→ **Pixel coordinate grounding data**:
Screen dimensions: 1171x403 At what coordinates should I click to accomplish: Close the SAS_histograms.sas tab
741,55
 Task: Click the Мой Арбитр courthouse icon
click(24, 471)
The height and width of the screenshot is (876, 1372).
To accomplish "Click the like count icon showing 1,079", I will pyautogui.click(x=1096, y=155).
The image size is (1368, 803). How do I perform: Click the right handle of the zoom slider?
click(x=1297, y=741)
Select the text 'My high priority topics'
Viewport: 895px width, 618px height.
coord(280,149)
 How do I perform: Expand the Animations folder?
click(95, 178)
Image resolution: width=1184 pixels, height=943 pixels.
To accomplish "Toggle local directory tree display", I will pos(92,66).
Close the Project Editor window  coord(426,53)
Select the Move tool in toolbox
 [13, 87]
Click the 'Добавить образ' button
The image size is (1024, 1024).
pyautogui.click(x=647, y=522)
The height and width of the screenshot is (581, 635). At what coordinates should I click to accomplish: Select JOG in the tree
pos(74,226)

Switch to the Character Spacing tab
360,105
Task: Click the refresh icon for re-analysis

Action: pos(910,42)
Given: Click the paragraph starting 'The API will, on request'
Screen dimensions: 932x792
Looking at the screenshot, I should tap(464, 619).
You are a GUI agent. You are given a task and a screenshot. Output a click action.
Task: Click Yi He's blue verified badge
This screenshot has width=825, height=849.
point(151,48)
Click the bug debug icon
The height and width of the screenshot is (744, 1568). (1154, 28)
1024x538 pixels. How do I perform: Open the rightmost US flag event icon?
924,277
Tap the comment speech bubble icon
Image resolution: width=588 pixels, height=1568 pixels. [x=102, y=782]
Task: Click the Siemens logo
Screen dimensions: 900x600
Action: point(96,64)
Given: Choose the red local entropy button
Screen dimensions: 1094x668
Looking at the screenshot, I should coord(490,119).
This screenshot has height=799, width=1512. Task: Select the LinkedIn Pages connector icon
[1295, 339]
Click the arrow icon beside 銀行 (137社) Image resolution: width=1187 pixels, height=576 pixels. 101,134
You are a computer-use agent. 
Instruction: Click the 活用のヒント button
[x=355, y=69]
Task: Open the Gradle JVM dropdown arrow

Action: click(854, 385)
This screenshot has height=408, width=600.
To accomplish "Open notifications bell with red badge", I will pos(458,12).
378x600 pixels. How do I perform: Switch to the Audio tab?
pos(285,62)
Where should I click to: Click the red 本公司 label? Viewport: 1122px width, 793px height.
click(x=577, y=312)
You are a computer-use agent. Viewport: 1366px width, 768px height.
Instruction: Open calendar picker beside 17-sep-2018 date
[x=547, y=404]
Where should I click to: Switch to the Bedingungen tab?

→ **Problem requirements**: Print the records again in their entirety, character for character.

→ **Exercise answer**:
Screen dimensions: 1171x403 At what coordinates should I click to accomplish: Close the SAS_histograms.sas tab
741,55
 Task: Click the Мой Арбитр courthouse icon
click(24, 471)
The height and width of the screenshot is (876, 1372).
To accomplish "Click the like count icon showing 1,079", I will pyautogui.click(x=1096, y=155).
The image size is (1368, 803). How do I perform: Click the right handle of the zoom slider?
click(x=1297, y=741)
Select the text 'My high priority topics'
Viewport: 895px width, 618px height.
coord(280,149)
 How do I perform: Expand the Animations folder?
click(95, 178)
Image resolution: width=1184 pixels, height=943 pixels.
To accomplish "Toggle local directory tree display", I will pos(92,66).
Close the Project Editor window  coord(426,53)
Select the Move tool in toolbox
 [13, 87]
Click the 'Добавить образ' button
The image size is (1024, 1024).
pyautogui.click(x=647, y=522)
The height and width of the screenshot is (581, 635). At what coordinates should I click to accomplish: Select JOG in the tree
pos(74,226)

Switch to the Character Spacing tab
360,105
Task: Click the refresh icon for re-analysis

Action: pos(910,42)
Given: Click the paragraph starting 'The API will, on request'
Screen dimensions: 932x792
Looking at the screenshot, I should tap(464, 619).
You are a GUI agent. You are given a task and a screenshot. Output a click action.
Task: Click Yi He's blue verified badge
This screenshot has width=825, height=849.
point(151,48)
Click the bug debug icon
The height and width of the screenshot is (744, 1568). (1154, 28)
1024x538 pixels. How do I perform: Open the rightmost US flag event icon?
924,277
Tap the comment speech bubble icon
Image resolution: width=588 pixels, height=1568 pixels. [x=102, y=782]
Task: Click the Siemens logo
Screen dimensions: 900x600
Action: point(96,64)
Given: Choose the red local entropy button
Screen dimensions: 1094x668
Looking at the screenshot, I should coord(490,119).
This screenshot has height=799, width=1512. Task: Select the LinkedIn Pages connector icon
[1295, 339]
Click the arrow icon beside 銀行 (137社) Image resolution: width=1187 pixels, height=576 pixels. 101,134
You are a computer-use agent. 
Instruction: Click the 活用のヒント button
[x=355, y=69]
Task: Open the Gradle JVM dropdown arrow

Action: click(854, 385)
This screenshot has height=408, width=600.
To accomplish "Open notifications bell with red badge", I will pos(458,12).
378x600 pixels. How do I perform: Switch to the Audio tab?
pos(285,62)
Where should I click to: Click the red 本公司 label? Viewport: 1122px width, 793px height.
click(x=577, y=312)
You are a computer-use agent. Viewport: 1366px width, 768px height.
Instruction: Open calendar picker beside 17-sep-2018 date
[x=547, y=404]
Where should I click to: Switch to the Bedingungen tab?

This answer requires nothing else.